# ACTION ITEM
Return the records exactly as they stand, and keep the pictures out of the copy.

# RAW DATA
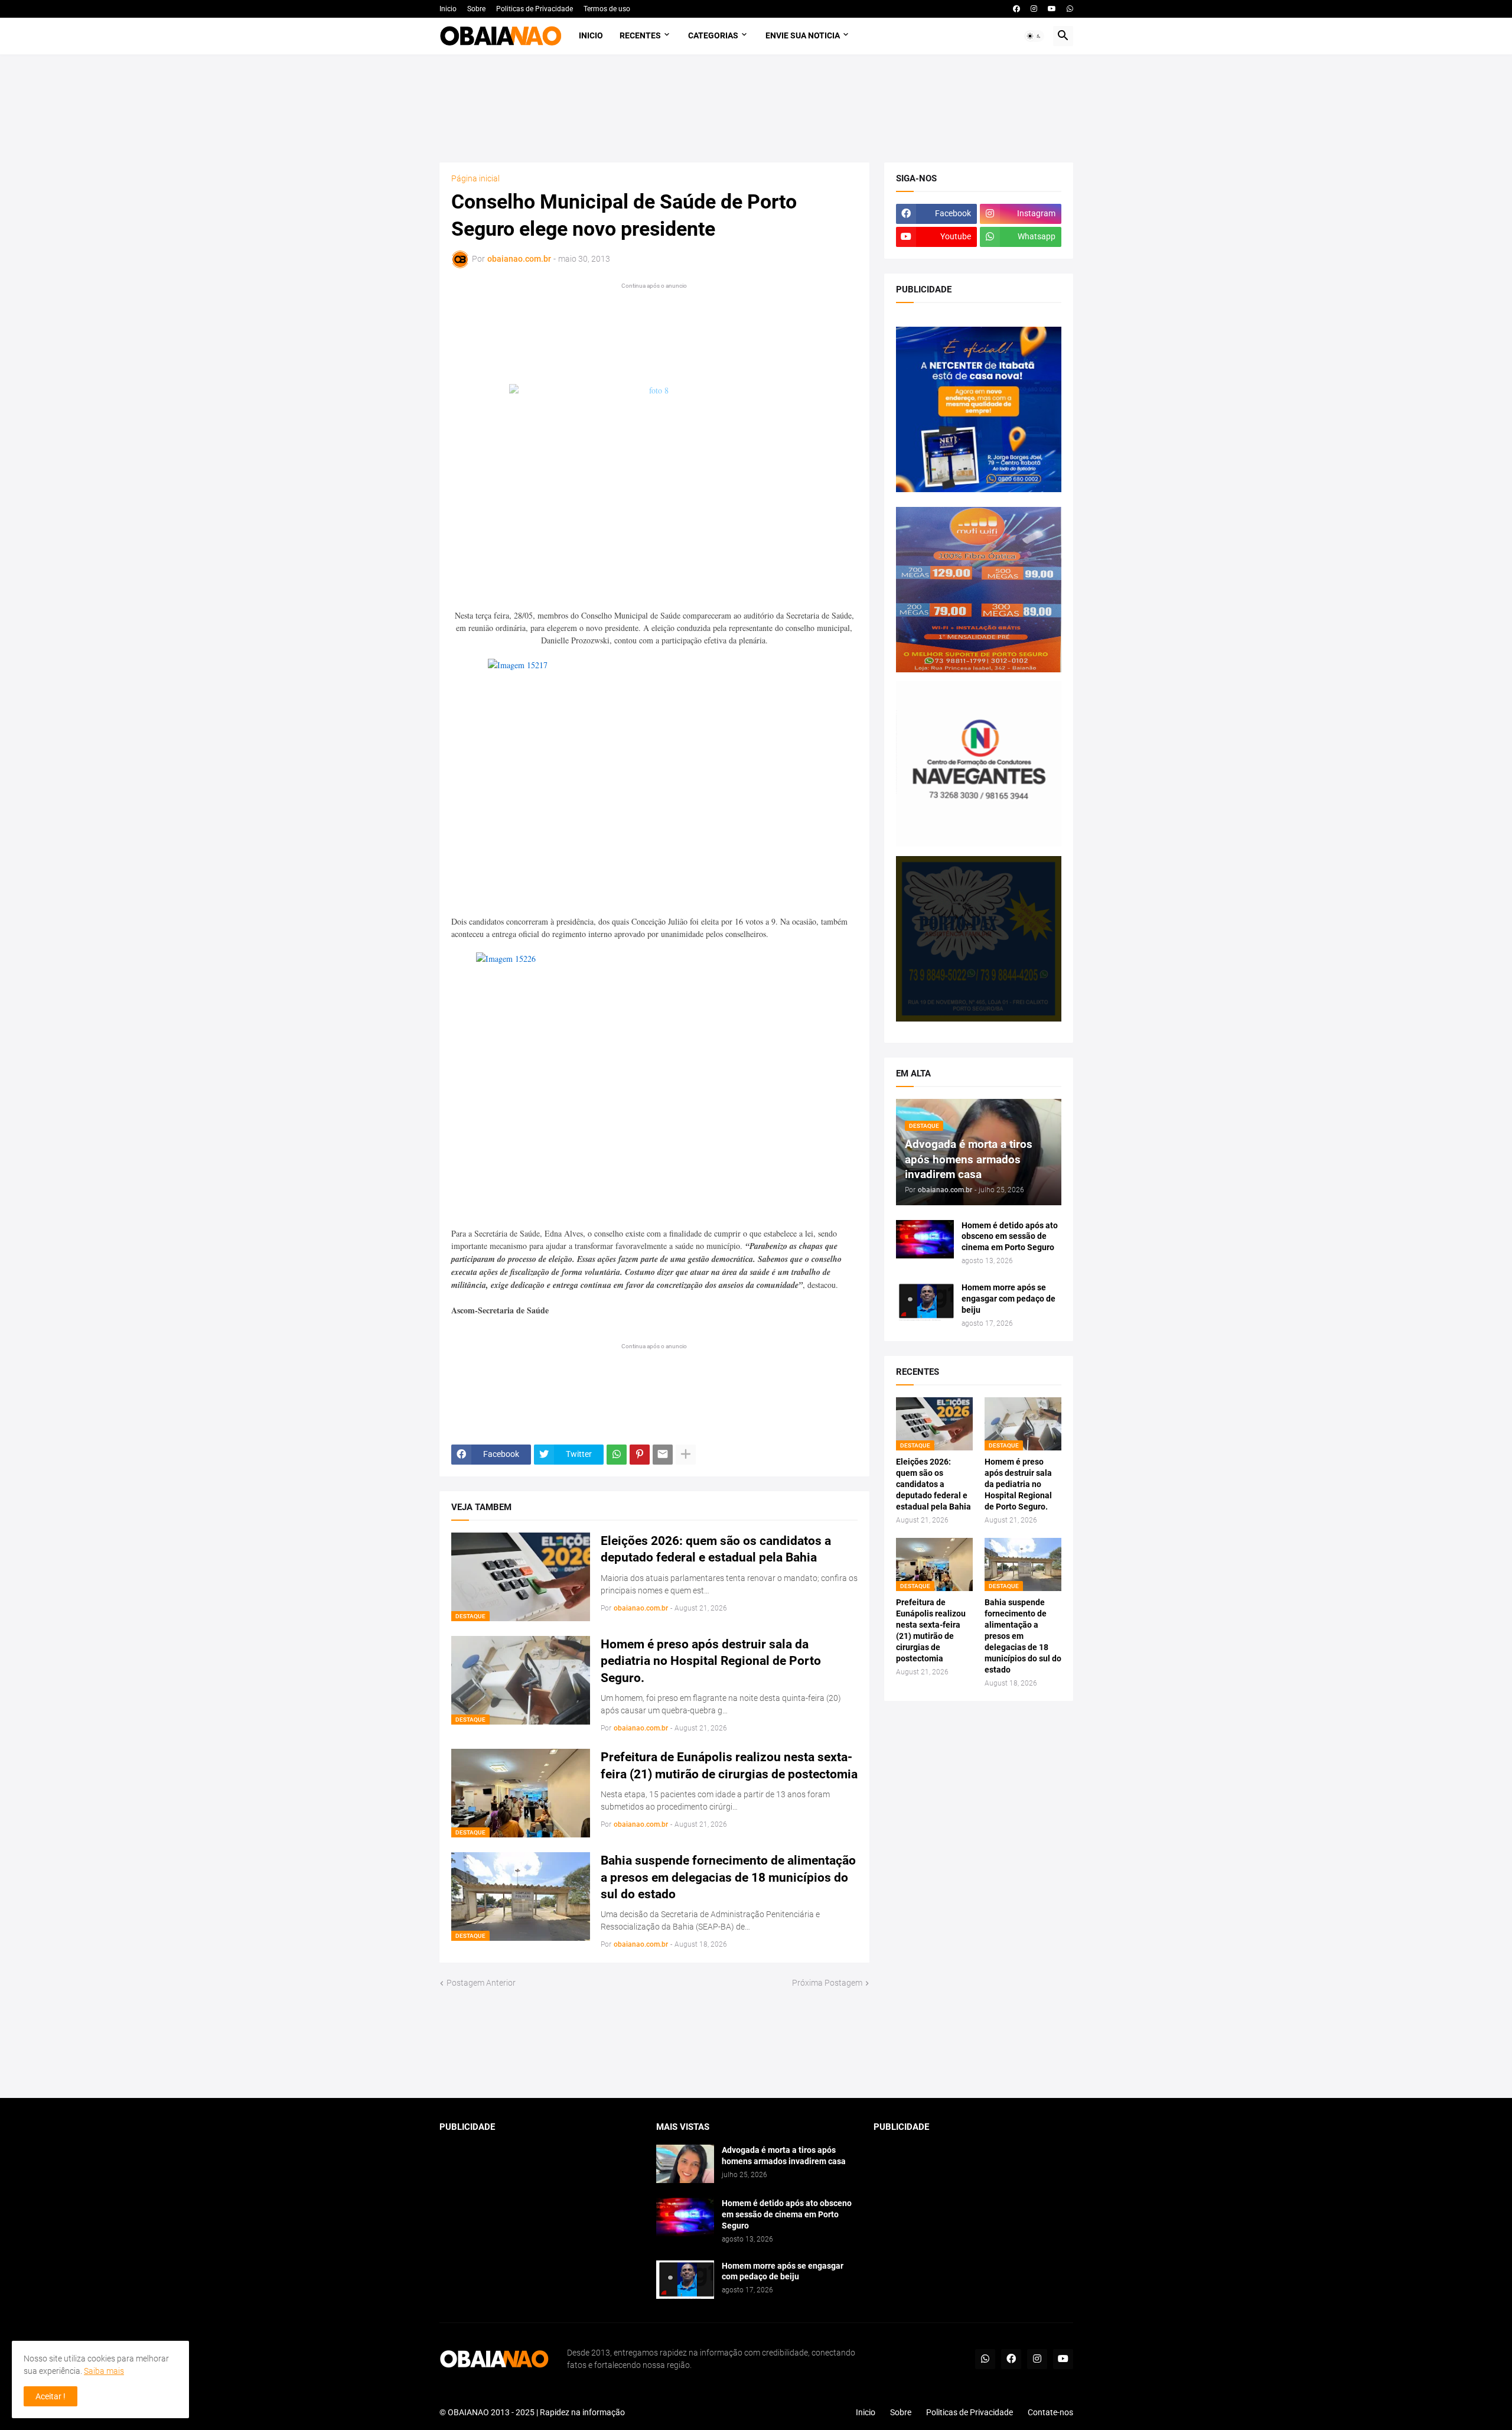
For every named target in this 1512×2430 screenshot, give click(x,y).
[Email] (663, 1455)
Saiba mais (104, 2371)
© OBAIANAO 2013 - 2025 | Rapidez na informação (532, 2412)
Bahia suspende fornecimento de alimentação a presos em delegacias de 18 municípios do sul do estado (728, 1877)
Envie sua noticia (802, 35)
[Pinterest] (640, 1455)
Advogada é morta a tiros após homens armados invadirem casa (784, 2155)
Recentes (640, 35)
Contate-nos (1050, 2412)
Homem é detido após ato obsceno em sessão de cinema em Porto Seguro (1010, 1237)
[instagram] (1034, 9)
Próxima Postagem (827, 1982)
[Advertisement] (756, 108)
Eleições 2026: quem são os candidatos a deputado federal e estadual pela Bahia (716, 1549)
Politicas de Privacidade (534, 9)
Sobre (476, 9)
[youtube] (1052, 9)
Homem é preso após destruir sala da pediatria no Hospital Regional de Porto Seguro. (711, 1661)
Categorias (713, 35)
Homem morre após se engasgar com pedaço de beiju (1008, 1299)
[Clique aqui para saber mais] (756, 2044)
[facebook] (1016, 9)
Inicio (448, 9)
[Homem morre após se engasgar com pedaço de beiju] (925, 1301)
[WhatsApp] (617, 1455)
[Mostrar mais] (686, 1455)
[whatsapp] (1070, 9)
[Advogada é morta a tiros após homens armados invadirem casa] (685, 2164)
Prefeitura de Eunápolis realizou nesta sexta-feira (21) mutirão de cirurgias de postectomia (729, 1765)
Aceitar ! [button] (50, 2396)
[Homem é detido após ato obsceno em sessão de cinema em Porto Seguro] (925, 1239)
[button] (1034, 36)
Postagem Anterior (481, 1982)
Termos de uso (607, 9)
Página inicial (475, 178)
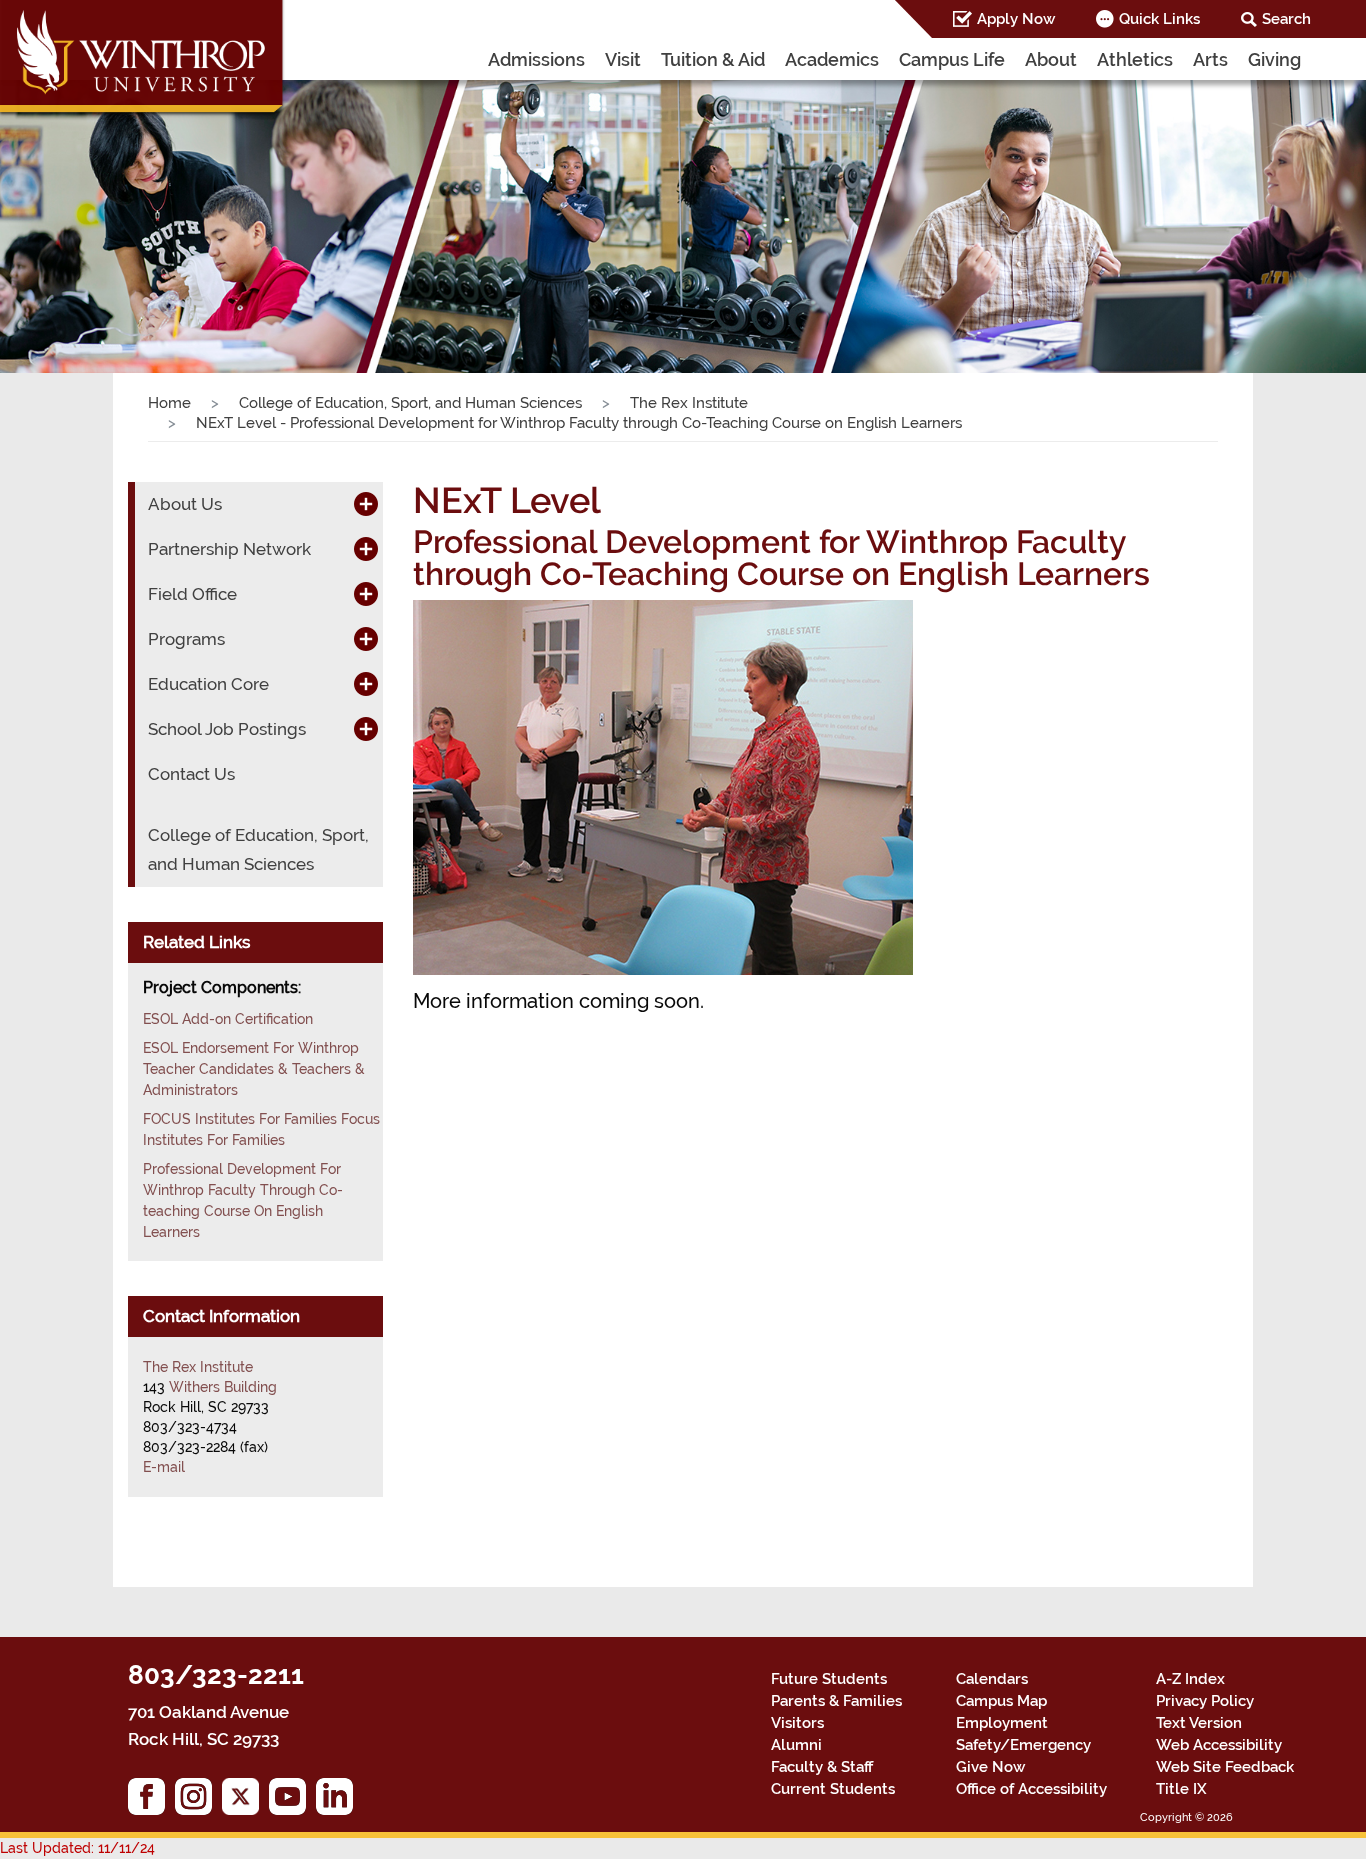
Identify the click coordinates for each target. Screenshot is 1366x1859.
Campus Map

# RESPONSE BOX
For every named target in this 1512×2430 screenshot, give click(x,y).
[Email] (663, 1455)
Saiba mais (104, 2371)
© OBAIANAO 2013 - 2025 | Rapidez na informação (532, 2412)
Bahia suspende fornecimento de alimentação a presos em delegacias de 18 municípios do sul do estado (728, 1877)
Envie sua noticia (802, 35)
[Pinterest] (640, 1455)
Advogada é morta a tiros após homens armados invadirem casa (784, 2155)
Recentes (640, 35)
Contate-nos (1050, 2412)
Homem é detido após ato obsceno em sessão de cinema em Porto Seguro (1010, 1237)
[instagram] (1034, 9)
Próxima Postagem (827, 1982)
[Advertisement] (756, 108)
Eleições 2026: quem são os candidatos a deputado federal e estadual pela Bahia (716, 1549)
Politicas de Privacidade (534, 9)
Sobre (476, 9)
[youtube] (1052, 9)
Homem é preso após destruir sala da pediatria no Hospital Regional de Porto Seguro. (711, 1661)
Categorias (713, 35)
Homem morre após se engasgar com pedaço de beiju (1008, 1299)
[Clique aqui para saber mais] (756, 2044)
[facebook] (1016, 9)
Inicio (448, 9)
[Homem morre após se engasgar com pedaço de beiju] (925, 1301)
[WhatsApp] (617, 1455)
[Mostrar mais] (686, 1455)
[whatsapp] (1070, 9)
[Advogada é morta a tiros após homens armados invadirem casa] (685, 2164)
Prefeitura de Eunápolis realizou nesta sexta-feira (21) mutirão de cirurgias de postectomia (729, 1765)
Aceitar ! [button] (50, 2396)
[Homem é detido após ato obsceno em sessão de cinema em Porto Seguro] (925, 1239)
[button] (1034, 36)
Postagem Anterior (481, 1982)
Termos de uso (607, 9)
Página inicial (475, 178)
Identify the click coordinates for each target. Screenshot is 1366x1859.
Campus Map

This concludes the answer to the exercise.